In Yemen la crisi economica morde da anni, viaggia in parallelo con la guerra che non accenna ad arretrare. Ieri la crisi è esplosa ad Aden, la città costiera meridionale dal 2014 sede del governo ufficiale yemenita, in auto-esilio da quando il movimento Ansar Allah, braccio politico degli Houthi ha occupato la capitale Sana’a.

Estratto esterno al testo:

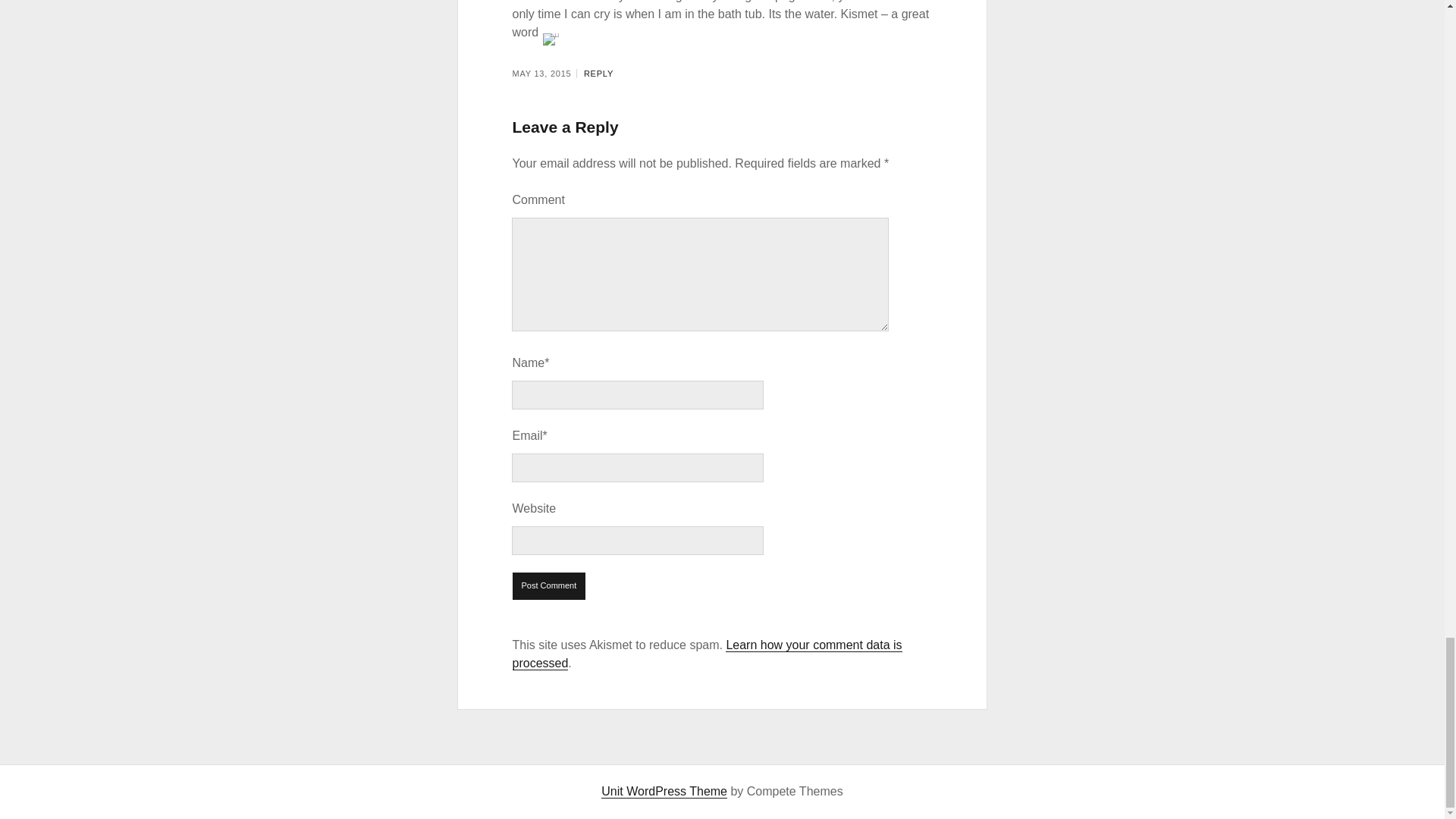
Post Comment (549, 585)
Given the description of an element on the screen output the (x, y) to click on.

Decine di lavoratori pubblici hanno preso d’assalto il palazzo presidenziale – dove sono basati il primo ministro Abdulmalik e alcuni ministri, portati via dall’esercito – chiedendo il pagamento degli stipendi dei dipendenti pubblici e dei soldati in pensione. Secondo al Jazeera, tra loro ci sarebbero stati anche membri delle forze di sicurezza, senza salario da nove mesi.

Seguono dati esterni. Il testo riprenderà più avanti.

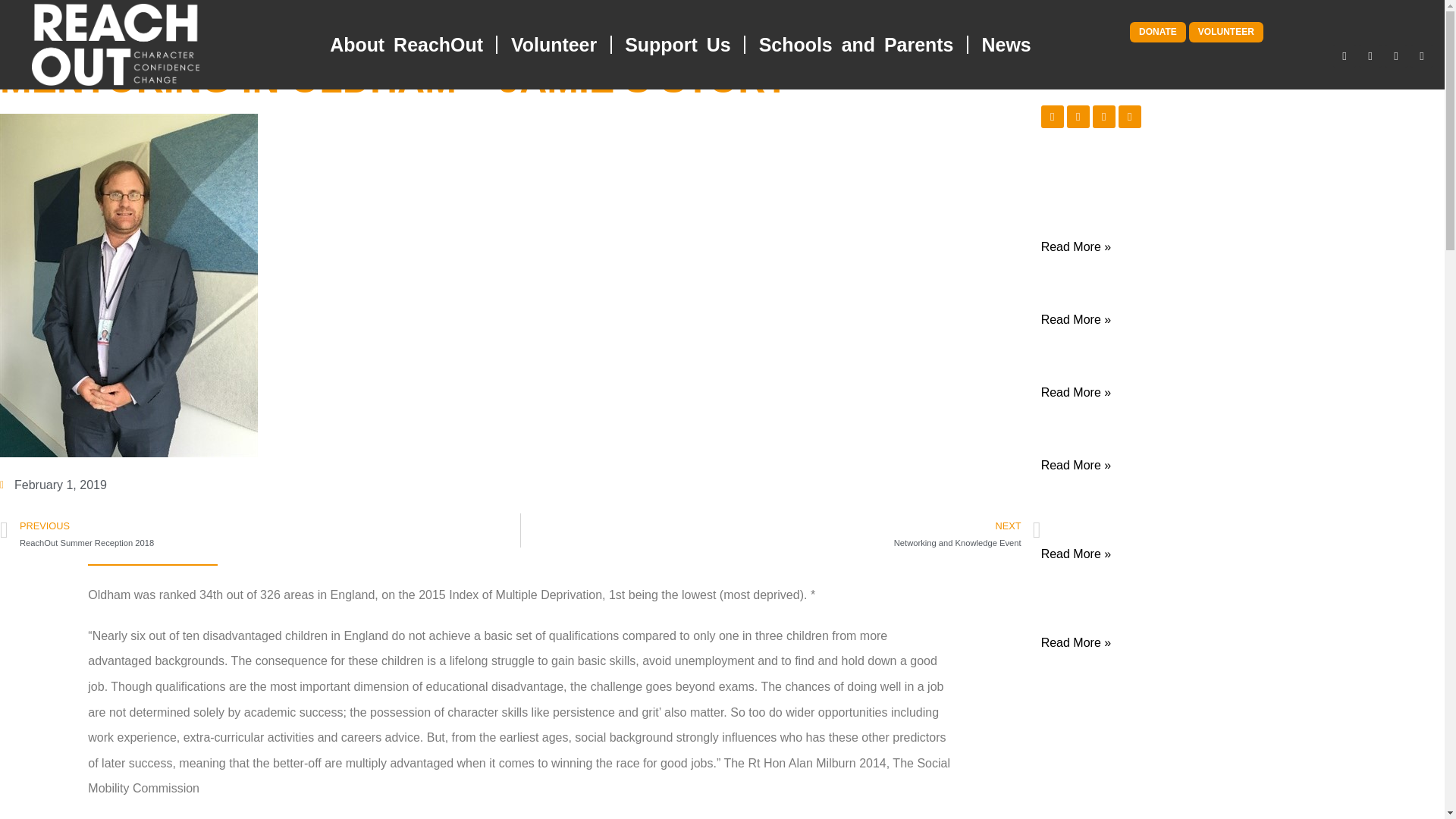
Support Us (677, 44)
News (1005, 44)
About ReachOut (406, 44)
Schools and Parents (855, 44)
Volunteer (553, 44)
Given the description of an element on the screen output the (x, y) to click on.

Le foto mostrano la folla accalcata fuori dal Ma’asheeq Palace e il capo della sicurezza della città, Mathar al-Shaebe, negoziare con un gruppo di manifestanti per convincerli ad arretrare. Ma il problema resta ed è strettamente legato alle condizioni in cui l’operazione militare a guida saudita ha lasciato il paese, costantemente sull’orlo della carestia, con oltre 20 milioni di persone dipendenti da aiuti umanitari che arrivano a intermittenza.

Il governo in carica era stato nominato nel 2020 dopo un accordo tra il presidente Hadi, alleato di ferro dell’Arabia saudita, e il Consiglio di Transizione meridionale, ovvero il movimento separatista legato agli Emirati e capace negli ultimi mesi di assumere il controllo de facto di Aden.

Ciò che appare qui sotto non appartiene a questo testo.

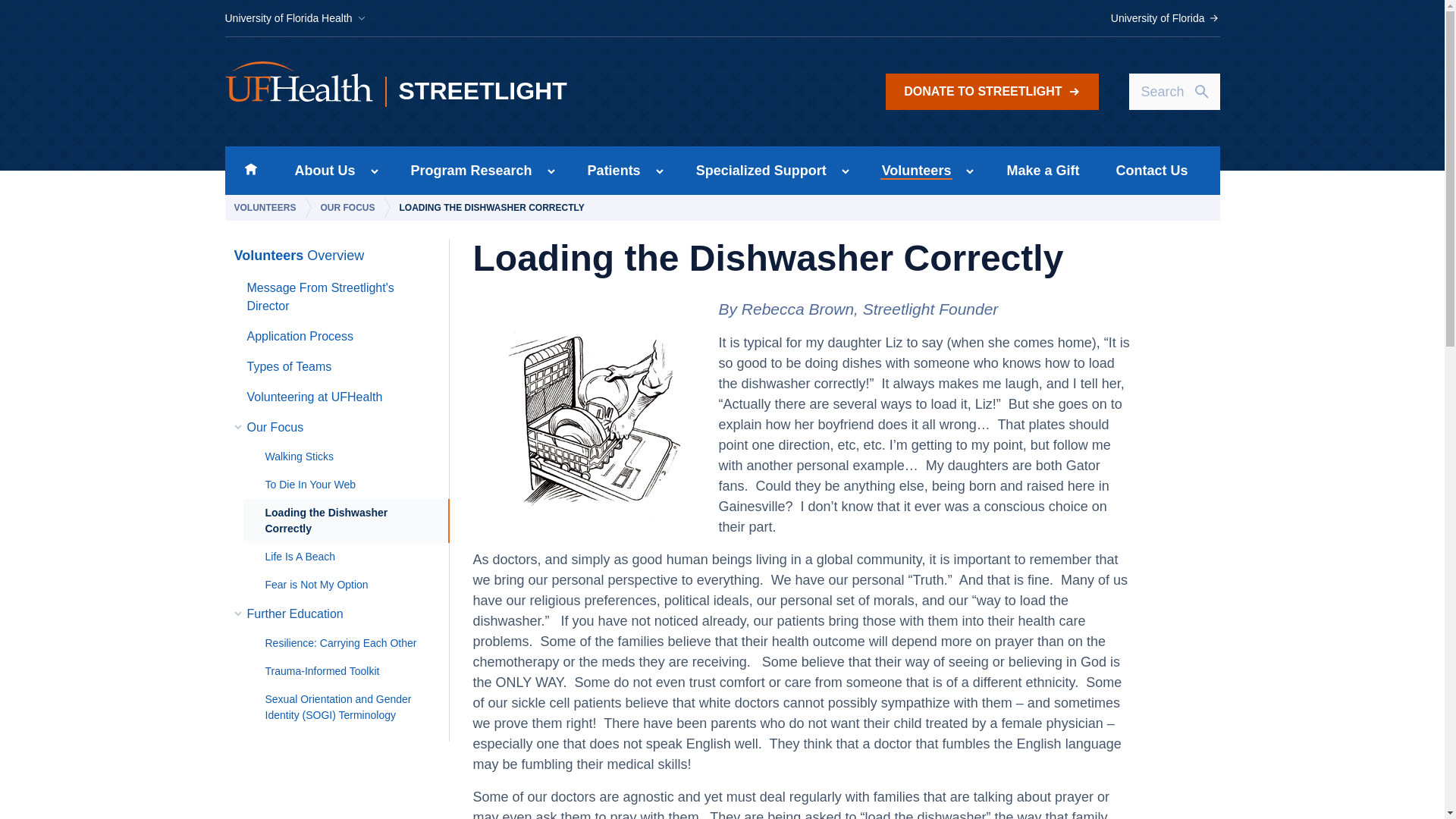
STREETLIGHT (515, 91)
University of Florida (1165, 18)
Home (250, 170)
About Us (320, 170)
DONATE TO STREETLIGHT (991, 91)
University of Florida Health (295, 18)
Specialized Support (756, 170)
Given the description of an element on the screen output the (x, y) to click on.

A nord la situazione non è migliore né per i civili yemeniti né per i migranti africani chiusi in centri di detenzione. Secondo Human Rights Watch, sono stati dei «proiettili non identificati» lanciati dalle forze Houthi a provocare il 7 marzo scorso un incendio in un centro a Sana’a: circa 60 migranti sono morti bruciati all’interno, oltre 170 i feriti.

Alcuni testimoni hanno parlato di una protesta scoppiata nel centro, dove sono detenuti per lo più etiopi, per le condizioni di sovraffollamento. Le guardie li hanno raccolti in un hangar e poi hanno aperto il fuoco con armi non specificate, provocando l’incendio. La risposta degli Houthi alle accuse di Hrw l’ha data il portavoce Mohammed Abdulsalam secondo cui la colpa è del blocco imposto dai sauditi su Sana’a che impedisce ai migranti di tornare a casa.

In merito è intervenuto ieri anche l’Onu che, tramite l’inviato speciale per lo Yemen Martin Griffith, ha chiesto un’indagine trasparente e indipendente sull’accaduto. Nello stesso intervento Griffith ha aggiornato il Consiglio di Sicurezza sul deterioramento della situazione nel paese, l’aumento degli attacchi alla frontiera e il dramma di una popolazione senza futuro apparente.